Proposing cooperation in a region where many neighbors can barely coordinate basic diplomacy—when they are not actually sworn enemies—may seem quixotic. But in fact, because of the nature of the risks, challenges, and opportunities associated with nuclear power, cooperation in the development of the sector is uniquely possible and can even have positive repercussions in other vital sectors. This report argues that effective cooperation on nuclear energy in the Middle East will need to tackle multiple angles at once, some of them more indirect or less official. Formal agreements have a role, but piecemeal and highly targeted forms of collaboration will also be important, as will be the creation of both a culture of collective knowledge advancement and a community of regional experts without strong national or political affiliations.
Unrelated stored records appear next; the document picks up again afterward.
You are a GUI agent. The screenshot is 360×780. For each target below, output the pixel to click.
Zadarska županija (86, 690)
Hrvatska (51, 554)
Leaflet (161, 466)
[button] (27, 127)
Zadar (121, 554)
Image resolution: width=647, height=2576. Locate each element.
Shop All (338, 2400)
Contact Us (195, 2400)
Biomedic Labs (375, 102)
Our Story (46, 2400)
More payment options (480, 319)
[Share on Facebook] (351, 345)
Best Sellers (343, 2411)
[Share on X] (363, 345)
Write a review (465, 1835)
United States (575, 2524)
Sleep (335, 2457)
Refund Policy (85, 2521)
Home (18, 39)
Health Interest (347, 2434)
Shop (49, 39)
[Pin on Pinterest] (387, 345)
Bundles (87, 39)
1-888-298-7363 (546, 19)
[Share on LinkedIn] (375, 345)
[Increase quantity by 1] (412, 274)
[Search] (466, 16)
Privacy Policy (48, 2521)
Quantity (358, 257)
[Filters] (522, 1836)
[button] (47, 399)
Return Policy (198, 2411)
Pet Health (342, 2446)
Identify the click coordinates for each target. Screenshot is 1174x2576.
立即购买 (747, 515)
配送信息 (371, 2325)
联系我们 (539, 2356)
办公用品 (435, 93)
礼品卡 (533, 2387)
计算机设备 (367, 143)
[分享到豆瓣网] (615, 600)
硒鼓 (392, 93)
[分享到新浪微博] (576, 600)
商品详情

By integrating nuclear energy cooperation with other efforts, Middle Eastern countries can also help to solve other problems.
The report provides an overview of nuclear energy development in the Middle East, and then describes the various incentives driving nuclear ambitions in the region. It then identifies and discusses four specific opportunities for cooperation—foreign agricultural investment, educational mobility, scientific research cooperation, and multilateral resource management—and how they could be implemented. In conclusion, it summarizes these findings and their implications for regional and international security.
Why Is the Middle East Going Nuclear?
As noted, nuclear energy remains popular in emerging economies even though it has fallen somewhat out of favor in more developed countries. As of September 2017, fifty-six reactors were under construction in fifteen countries. China, the world’s fourth-largest nuclear energy producer, accounts for more than one-third of this growth, with twenty reactors under construction. Other fast-growing Asian economies like India, Pakistan, South Korea, and Taiwan also have reactors under construction.